• [Excerpted data]
§ §

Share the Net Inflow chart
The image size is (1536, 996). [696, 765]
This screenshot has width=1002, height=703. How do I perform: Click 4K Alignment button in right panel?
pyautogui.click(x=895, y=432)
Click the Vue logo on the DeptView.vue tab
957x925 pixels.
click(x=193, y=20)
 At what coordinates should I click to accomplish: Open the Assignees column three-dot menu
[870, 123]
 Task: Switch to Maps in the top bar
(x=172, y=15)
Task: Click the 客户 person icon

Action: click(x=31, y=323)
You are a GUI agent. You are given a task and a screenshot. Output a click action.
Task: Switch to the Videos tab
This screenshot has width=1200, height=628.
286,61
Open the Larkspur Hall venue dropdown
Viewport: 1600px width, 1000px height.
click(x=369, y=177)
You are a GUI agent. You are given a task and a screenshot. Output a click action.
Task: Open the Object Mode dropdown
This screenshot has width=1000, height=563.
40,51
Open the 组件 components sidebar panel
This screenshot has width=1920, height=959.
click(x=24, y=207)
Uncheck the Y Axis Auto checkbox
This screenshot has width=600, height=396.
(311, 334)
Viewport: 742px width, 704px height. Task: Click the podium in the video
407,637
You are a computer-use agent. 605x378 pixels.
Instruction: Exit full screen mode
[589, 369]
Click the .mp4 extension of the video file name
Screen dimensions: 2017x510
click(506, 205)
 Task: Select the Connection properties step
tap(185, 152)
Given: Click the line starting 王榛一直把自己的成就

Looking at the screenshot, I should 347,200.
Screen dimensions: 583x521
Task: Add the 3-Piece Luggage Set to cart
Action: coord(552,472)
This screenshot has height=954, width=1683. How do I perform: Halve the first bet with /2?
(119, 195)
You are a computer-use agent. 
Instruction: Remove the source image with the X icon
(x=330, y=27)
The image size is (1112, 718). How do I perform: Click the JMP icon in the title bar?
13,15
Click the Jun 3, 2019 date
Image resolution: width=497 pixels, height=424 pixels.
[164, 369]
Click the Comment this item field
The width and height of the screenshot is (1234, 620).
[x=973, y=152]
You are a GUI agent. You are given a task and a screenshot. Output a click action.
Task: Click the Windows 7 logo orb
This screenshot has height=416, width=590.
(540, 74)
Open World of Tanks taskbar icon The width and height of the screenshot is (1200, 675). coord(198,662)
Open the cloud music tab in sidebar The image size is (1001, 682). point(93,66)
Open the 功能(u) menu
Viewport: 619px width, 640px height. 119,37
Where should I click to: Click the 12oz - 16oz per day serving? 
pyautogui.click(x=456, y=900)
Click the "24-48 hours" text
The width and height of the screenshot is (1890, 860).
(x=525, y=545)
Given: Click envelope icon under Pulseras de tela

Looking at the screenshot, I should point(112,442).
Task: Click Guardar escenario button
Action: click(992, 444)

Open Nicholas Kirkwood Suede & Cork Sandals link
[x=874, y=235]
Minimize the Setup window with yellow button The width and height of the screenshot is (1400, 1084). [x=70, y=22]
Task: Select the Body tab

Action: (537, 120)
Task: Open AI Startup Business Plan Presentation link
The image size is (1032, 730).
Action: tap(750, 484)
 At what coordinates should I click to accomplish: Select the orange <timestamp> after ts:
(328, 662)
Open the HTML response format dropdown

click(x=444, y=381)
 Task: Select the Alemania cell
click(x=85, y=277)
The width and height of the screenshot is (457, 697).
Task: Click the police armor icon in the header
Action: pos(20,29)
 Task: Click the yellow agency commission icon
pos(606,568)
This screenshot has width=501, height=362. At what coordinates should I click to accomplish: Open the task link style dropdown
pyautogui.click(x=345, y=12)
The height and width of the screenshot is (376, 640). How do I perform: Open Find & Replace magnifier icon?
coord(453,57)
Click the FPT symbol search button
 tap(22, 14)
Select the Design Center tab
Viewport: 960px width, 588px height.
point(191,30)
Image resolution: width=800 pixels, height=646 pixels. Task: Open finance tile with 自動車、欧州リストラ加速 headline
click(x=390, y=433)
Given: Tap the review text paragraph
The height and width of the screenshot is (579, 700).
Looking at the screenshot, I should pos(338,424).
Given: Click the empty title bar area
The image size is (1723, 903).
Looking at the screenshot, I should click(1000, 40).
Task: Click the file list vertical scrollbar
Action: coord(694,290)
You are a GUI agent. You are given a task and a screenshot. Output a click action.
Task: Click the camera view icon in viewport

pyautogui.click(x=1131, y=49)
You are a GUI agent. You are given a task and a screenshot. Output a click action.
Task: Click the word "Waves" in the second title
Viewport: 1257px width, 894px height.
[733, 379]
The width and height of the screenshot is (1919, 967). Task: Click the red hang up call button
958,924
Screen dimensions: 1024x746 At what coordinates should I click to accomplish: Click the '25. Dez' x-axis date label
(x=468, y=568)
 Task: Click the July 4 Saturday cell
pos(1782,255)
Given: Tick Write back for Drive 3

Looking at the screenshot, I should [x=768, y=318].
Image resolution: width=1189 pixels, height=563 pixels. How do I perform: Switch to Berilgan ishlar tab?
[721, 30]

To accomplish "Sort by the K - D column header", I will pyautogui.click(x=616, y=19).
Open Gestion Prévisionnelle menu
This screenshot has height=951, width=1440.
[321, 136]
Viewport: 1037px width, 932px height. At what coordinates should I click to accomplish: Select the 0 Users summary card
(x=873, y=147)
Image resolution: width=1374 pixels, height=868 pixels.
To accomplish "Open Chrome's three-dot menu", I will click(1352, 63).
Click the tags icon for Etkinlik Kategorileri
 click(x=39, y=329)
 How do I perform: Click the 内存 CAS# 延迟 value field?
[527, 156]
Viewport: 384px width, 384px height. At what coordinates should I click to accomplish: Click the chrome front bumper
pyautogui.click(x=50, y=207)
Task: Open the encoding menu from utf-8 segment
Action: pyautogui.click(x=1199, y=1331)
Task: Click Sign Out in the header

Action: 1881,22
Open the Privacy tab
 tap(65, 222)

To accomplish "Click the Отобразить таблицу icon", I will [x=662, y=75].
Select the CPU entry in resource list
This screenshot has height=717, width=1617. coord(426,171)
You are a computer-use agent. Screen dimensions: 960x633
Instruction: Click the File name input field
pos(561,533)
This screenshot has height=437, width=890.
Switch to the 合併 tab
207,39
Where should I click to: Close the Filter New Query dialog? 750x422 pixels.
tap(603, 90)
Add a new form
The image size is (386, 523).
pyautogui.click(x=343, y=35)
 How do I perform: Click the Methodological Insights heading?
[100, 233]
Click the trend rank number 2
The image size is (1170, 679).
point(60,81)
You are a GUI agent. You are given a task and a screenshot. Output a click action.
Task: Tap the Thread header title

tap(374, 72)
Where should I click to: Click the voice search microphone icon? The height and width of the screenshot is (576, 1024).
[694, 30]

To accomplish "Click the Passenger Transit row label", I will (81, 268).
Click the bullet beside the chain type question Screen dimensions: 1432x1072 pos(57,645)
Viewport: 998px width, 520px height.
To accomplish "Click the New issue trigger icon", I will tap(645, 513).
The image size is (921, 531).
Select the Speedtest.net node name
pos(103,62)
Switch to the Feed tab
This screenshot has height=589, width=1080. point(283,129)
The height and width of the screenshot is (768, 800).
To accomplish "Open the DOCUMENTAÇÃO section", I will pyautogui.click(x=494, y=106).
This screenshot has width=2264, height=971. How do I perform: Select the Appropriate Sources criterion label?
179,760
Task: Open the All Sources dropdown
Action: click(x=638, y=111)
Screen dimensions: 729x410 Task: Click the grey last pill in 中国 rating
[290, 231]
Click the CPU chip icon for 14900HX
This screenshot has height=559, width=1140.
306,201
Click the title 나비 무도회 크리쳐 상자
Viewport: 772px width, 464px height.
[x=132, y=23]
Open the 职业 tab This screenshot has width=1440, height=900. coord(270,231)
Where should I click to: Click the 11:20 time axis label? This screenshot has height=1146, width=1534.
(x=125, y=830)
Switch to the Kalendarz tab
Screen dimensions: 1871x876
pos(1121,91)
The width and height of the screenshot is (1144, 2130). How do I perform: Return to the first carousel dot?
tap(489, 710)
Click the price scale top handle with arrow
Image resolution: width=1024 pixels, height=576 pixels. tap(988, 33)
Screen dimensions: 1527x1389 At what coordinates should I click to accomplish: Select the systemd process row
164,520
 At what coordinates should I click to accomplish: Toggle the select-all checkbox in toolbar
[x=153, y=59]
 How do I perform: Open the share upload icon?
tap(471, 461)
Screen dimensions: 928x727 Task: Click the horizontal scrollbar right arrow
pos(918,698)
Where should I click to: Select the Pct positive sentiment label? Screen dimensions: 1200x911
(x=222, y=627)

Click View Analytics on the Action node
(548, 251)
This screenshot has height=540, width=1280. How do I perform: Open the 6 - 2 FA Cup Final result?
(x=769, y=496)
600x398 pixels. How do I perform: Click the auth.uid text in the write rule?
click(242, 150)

§ §

• [Assignment] A line counts if it holds the word "computer". How many lines of the entries count? Give the number only.

• [Exercise output] 3